Dataset items:
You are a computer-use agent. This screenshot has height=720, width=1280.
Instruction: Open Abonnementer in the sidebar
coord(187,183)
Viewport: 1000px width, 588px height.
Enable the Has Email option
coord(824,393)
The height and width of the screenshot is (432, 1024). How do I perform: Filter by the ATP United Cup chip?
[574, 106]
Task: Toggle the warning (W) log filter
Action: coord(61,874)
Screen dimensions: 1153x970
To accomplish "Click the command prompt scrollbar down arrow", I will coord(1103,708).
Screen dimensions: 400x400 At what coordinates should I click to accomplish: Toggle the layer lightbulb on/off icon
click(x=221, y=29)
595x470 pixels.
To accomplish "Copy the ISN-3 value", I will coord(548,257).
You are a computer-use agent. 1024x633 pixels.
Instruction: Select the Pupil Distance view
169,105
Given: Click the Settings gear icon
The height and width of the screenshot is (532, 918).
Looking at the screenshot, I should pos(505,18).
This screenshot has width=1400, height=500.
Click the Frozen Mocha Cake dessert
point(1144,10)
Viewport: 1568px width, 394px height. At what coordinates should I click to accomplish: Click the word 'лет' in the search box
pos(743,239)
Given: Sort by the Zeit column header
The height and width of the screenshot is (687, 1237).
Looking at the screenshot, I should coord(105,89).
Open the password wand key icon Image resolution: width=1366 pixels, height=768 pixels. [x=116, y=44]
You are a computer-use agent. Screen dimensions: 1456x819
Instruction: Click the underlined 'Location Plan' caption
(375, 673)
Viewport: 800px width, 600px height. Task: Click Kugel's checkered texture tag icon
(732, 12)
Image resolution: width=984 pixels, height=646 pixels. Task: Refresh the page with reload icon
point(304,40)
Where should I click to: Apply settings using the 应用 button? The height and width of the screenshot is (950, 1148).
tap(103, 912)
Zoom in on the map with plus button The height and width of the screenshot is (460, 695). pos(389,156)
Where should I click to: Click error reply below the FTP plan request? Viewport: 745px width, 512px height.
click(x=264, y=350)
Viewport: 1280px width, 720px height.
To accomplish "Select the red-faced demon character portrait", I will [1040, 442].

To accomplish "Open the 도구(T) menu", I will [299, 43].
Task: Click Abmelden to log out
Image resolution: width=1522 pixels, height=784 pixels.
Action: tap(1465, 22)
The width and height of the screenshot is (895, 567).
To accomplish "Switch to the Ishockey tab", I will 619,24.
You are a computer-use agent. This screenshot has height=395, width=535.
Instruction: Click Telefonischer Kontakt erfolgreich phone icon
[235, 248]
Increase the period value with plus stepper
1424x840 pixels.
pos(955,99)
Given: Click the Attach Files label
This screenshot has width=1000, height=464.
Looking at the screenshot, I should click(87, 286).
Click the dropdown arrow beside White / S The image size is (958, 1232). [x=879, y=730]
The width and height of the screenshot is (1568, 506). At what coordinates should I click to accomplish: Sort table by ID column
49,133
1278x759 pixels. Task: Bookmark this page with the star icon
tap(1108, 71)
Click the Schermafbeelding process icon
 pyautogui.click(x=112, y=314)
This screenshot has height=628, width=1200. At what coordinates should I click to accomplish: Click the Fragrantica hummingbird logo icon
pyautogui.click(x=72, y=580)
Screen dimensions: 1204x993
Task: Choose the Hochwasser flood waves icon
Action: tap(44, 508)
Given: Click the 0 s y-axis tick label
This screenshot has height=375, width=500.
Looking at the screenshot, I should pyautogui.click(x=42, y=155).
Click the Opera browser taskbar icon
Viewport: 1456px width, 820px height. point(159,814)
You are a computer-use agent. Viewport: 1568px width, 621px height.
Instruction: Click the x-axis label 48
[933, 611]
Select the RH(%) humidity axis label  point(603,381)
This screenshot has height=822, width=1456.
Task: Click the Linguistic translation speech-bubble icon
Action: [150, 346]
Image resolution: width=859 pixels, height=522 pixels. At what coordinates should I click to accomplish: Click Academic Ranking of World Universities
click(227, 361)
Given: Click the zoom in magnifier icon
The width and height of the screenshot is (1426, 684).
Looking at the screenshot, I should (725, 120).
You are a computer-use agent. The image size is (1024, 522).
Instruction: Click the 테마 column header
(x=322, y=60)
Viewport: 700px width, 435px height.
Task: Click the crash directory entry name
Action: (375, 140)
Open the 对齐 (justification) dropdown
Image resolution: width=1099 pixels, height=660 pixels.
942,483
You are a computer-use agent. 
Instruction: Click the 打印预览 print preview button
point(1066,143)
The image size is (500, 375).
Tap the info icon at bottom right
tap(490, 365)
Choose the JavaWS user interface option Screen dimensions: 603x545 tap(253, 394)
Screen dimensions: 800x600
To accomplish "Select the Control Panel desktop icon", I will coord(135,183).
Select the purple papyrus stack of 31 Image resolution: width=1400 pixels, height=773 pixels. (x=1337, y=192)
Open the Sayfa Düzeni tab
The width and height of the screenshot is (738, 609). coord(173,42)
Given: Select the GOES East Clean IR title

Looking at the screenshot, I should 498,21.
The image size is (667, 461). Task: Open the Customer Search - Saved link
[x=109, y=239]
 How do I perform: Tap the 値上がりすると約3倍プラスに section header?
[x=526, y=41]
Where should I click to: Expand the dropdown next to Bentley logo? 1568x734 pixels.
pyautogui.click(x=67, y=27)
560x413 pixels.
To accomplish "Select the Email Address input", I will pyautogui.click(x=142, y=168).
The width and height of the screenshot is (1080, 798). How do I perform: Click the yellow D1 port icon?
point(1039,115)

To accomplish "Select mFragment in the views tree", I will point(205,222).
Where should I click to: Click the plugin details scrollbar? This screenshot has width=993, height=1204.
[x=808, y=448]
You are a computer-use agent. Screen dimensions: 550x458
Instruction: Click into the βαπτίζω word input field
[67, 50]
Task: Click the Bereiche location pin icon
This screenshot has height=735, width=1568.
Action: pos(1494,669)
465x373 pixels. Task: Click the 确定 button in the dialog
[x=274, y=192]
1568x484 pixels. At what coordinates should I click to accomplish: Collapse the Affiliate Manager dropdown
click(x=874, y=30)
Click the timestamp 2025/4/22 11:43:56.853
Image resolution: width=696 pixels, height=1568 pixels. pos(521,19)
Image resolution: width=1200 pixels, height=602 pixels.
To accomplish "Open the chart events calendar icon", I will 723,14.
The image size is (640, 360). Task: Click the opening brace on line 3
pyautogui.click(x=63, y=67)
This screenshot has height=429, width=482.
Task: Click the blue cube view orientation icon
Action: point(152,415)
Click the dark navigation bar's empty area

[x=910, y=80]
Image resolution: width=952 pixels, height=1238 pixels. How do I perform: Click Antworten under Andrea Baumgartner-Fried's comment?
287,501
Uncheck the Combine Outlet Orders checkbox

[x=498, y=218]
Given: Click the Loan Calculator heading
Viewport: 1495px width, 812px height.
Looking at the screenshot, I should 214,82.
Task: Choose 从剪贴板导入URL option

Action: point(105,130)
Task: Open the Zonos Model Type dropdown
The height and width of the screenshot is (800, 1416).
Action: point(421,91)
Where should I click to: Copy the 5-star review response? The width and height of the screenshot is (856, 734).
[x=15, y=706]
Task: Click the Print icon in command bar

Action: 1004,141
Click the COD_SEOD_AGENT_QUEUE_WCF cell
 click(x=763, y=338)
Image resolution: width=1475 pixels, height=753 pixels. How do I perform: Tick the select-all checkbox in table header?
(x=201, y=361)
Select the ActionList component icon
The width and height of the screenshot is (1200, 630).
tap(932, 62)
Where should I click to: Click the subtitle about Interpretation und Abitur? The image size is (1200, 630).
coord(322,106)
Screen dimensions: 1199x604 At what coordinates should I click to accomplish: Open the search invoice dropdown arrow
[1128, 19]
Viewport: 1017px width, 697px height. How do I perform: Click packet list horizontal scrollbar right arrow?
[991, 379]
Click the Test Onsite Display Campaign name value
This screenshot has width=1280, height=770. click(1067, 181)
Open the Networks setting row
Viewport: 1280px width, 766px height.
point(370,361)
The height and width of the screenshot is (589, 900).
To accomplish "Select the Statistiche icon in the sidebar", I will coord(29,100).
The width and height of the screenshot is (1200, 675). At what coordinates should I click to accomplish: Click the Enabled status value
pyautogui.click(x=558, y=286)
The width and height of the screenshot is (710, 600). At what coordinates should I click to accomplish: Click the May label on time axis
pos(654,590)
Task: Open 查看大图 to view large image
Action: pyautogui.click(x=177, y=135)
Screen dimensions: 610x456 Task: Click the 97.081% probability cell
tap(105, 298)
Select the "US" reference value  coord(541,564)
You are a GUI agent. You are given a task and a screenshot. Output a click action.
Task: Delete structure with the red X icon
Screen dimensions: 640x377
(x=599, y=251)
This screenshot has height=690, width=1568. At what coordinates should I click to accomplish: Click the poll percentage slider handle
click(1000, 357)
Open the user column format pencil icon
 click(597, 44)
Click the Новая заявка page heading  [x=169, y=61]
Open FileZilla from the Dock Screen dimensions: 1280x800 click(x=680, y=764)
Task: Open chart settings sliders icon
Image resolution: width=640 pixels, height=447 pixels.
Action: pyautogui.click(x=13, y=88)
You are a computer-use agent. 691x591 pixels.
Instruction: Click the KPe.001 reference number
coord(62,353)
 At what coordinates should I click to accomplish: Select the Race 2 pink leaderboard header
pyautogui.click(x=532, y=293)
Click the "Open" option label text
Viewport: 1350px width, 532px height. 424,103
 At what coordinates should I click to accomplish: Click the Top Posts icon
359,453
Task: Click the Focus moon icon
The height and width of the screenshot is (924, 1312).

[Aim of the exercise] Your answer should be the lines above, from the line containing "This screenshot has height=628, width=1200." up to and including the line containing "Given: Click the 0 s y-axis tick label", reproduced exactly and with nothing else.

[Answer to the problem]
This screenshot has height=628, width=1200. At what coordinates should I click to accomplish: Click the Fragrantica hummingbird logo icon
pyautogui.click(x=72, y=580)
Screen dimensions: 1204x993
Task: Choose the Hochwasser flood waves icon
Action: tap(44, 508)
Given: Click the 0 s y-axis tick label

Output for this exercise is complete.